Stevens divided his men into several detachments, each with its own assignment. While he started westward across the plains, Captain George B. McClellan left Puget Sound to search for railroad passes through the mountains of the Pacific Northwest. Another party under Lieutenant Rufus Saxton established a depot at the western base of the Rockies and later surveyed a large portion of the region between the Columbia River valley and Fort Benton on the Missouri. Lieutenants Andrew Jackson Donelson and John Mullan went up the Missouri to create a supply base at Fort Union, a fur trading post far upstream, and examine the country. [11]

Still another small independent party under naturalist George Suckley spent a frigid month in the mountains. Sometimes eating roots to stay alive and huddling at night under eleven blankets and a buffalo robe to keep warm, Suckley accumulated a collection of natural history specimens nearly equal to that obtained by Stansbury's 1850 expedition to the Great Salt Lake.
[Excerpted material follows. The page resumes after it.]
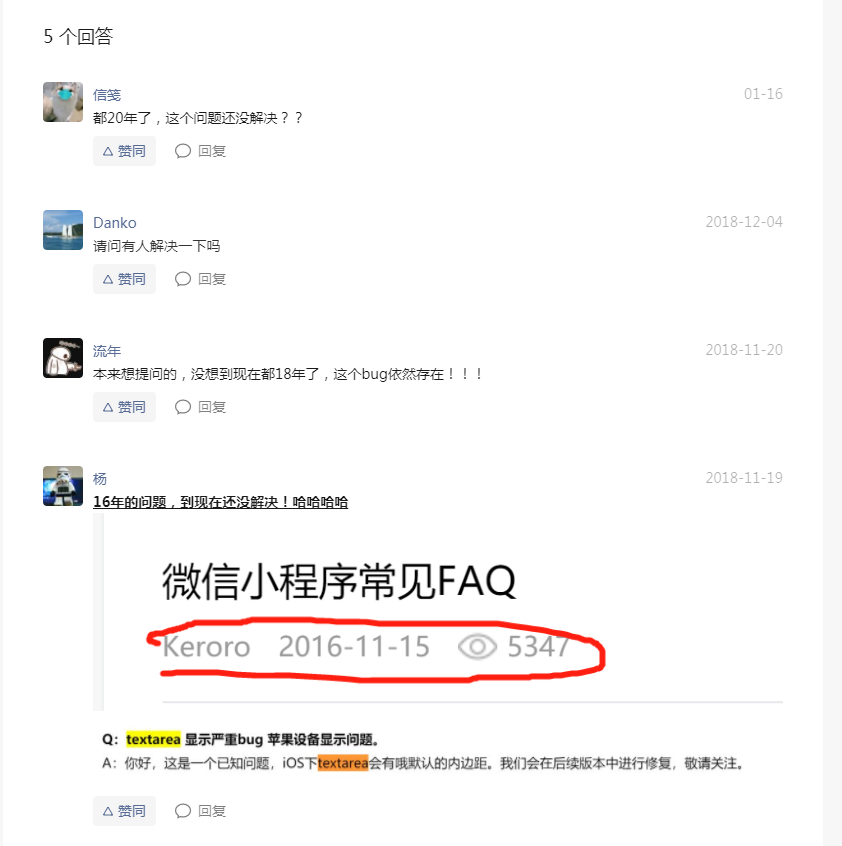This screenshot has width=842, height=846.
Task: Open user profile link 信笺
Action: tap(107, 95)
He and four companions built a canoe, packed the notebooks crammed with data on the courses of rivers and the specimens into the craft, and pushed off to rejoin their comrades at Fort Vancouver on the coast. They completed the remarkable journey of 1,049 miles in fifty-three days. [12]

Captain McClellan, assigned to investigate the passes through the Cascade Range, did not share Suckley's enthusiasm for winter in the Rockies. Characteristically cautious, McClellan halted operations when snow began to fall. "We must not," Stevens exhorted, "be frightened with long tunnels or enormous snows, but set ourselves to work to overcome them." [13] But no amount of urging could compel McClellan to brave the wintry mountains. Consequently, the survey never managed to determine the depths of snow in the Cascade passes. [14]

Skipping lightly over the problems presented by the mountains and severe north-country winters, Stevens called his route ideal. The extensive prairie, "easy character of the passes of the Rocky Mountains," good passes further west through the Couer d'Alenes and Cascades, and the connection with oriental markets (Shanghai was only 5,000 miles from Puget Sound) made the northern line highly advantageous. [15] Some members of the expedition disagreed with the Governor of Washington regarding the desirability of the route through his Territory. Naturalist Suckley accused Stevens of outright puffery. The route was about as practicable as one through the Himalayas, he told his brother, adding that even most Washingtonians thought the most likely path was through South Pass. [16] For his uncle, Suckley had blunt advice: "If anybody should ask you to take stock in the road you had better decline. . . ." [17] The truth lay somewhere between Steven's boosterism and Suckley's ridicule. The northern route would be possible but not easy.

The central route from St. Louis to the Pacific, strongly supported by St. Louis businessmen and Senator Benton, was examined by experienced and disinterested Captain John Gunnison. A veteran of eleven years service, Gunnison already had ample experience in the trans-Mississippi West, in the Indian Territory in 1841 and with Stansbury eight years later. Gunnison's assistant, artillery Lieutenant Edward G. Beckwith, was no tenderfoot. In 1849, after Captain Herman Thorn drowned in the Colorado, Beckwith had taken command of the detachment escorting the first collector of the Port of San Francisco across the Southwest. [18] Topographer Richard Kern and botanist Frederick Kreutzfeldt, both experienced frontiersmen, and geologist Jacob Schiel, a novice explorer, also accompanied Gunnison on his survey.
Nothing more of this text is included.